Posted March 31, 2021 Reviewed by Devon Frye
Bar none, the leadership of an organization is the most critical variable affecting how it regards crisis management and accordingly whether one is proactive or reactive in responding to crises. The difference is between "enlightened" and "unenlightened leadership."
The underlying tenets of so-called unenlightened leadership are as follows:
- Downplay and disavow the importance of crisis management for as long as possible.
- Require a repeated series of major crises before one admits that one’s organization is susceptible to crises and therefore needs a systematic program in crisis management.
- Require a series of major losses before one acknowledges that one’s organization is vulnerable.
- Downplay the loss of stakeholder confidence.
- Downplay the loss of employee confidence and departures.
- Require an endless series of bad news before one is moved to action.
- Hold that the media is "out to get us."
The contrast with what I call enlightened leadership couldn’t be greater:
- Learn from the experiences of other organizations both within and outside of one’s basic industry—in short, do everything possible to prevent what happened to others from happening to oneself.
- Accept that any of the major types of crises can happen to one’s organization; no type should be excluded automatically; instead, continually ask, “What are the forms that a particular type can assume such that they can and will happen to us?”

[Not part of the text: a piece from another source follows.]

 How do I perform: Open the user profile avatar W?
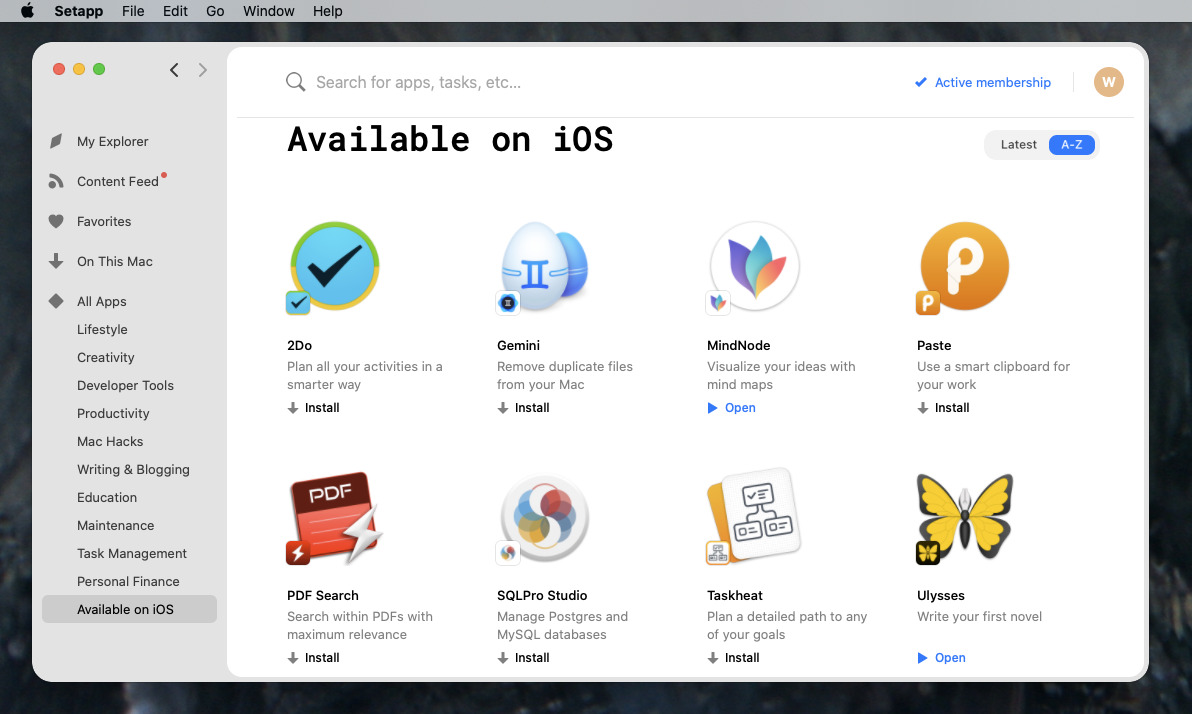[x=1108, y=82]
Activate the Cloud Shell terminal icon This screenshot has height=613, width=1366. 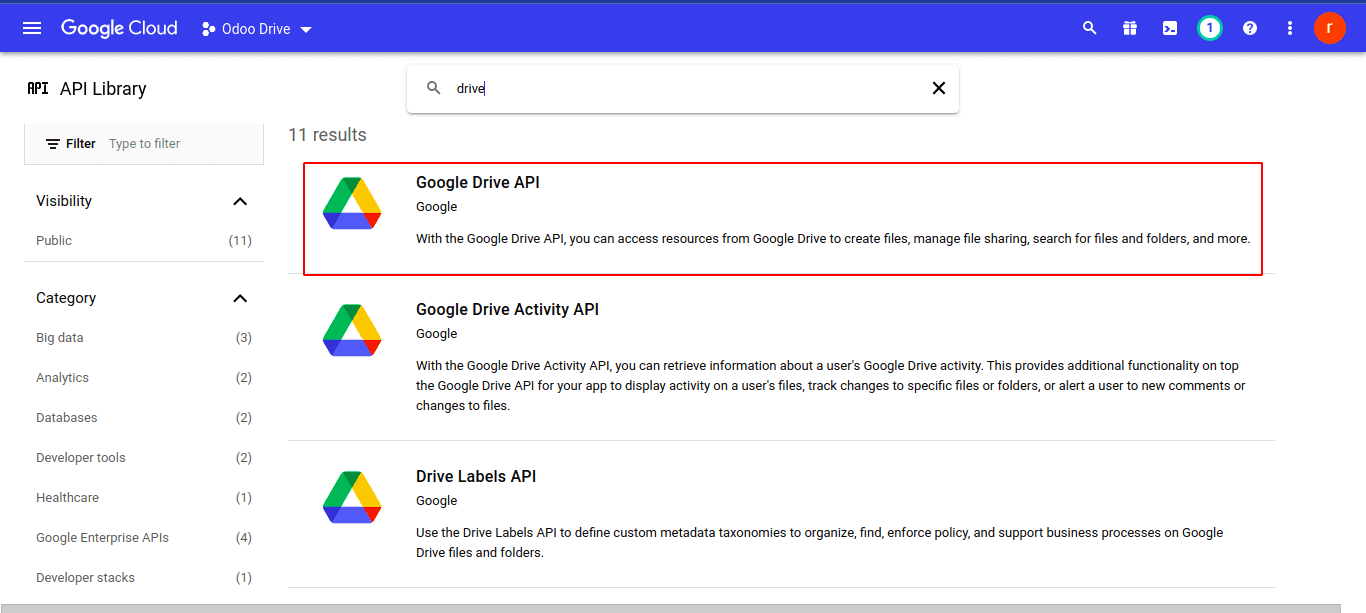(x=1169, y=27)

- Continually ask, “What can we do to pick up and act more quickly on the inevitable early warning signals that precede all crises?"; "How do we reward the messengers of bad news, not 'kill them'?”
- Without becoming paralyzed or overwhelmed, imagine and prepare for worst-case scenarios.
- Set up crisis management teams, or CMTs, across one’s entire organization so that one can manage the damage that crises cause to each and every part. Thus, the heads of finance, IT, security, manufacturing, and/or their representatives, etc. need to be integral members of the CMTs.
- Integrate crisis management with other key functions such as quality control that the organization already takes seriously so that not only will it be taken seriously, but thereby be an integral part of everyone’s day-to-day job.
- Make special allowances to include in the planning process those external stakeholders who will be most harmed by crises.
- Conduct simulations that are as realistic as possible with regard to the actual business and psychological stresses that one will experience.
- Receive the kind of training that is needed to communicate as honestly and in as timely a manner as possible with the media.
- Ensure that we will learn the key lessons that crises have to teach so that we’ll be better prepared for the next ones.
To reiterate, the differences between them couldn’t be greater. Enlightened leadership not only accepts the constant reality of crises, but as a result, does everything it can to prepare by making crisis management an integral part of its everyday operations—indeed, its thinking. It accepts that proactive crisis management is not only the “right ethical thing to do,” but it’s supremely good for business, i.e., the proverbial “bottom line.”
Indeed, research has shown conclusively that those organizations that practice proactive crisis management are significantly more profitable. They pick on potential problems before they become major crises, and recover faster—with fewer injuries and losses—from those that still occur despite one’s best efforts.
In order to operate, all businesses and organizations must clearly demonstrate that they are both able and willing to practice pro-active crisis management.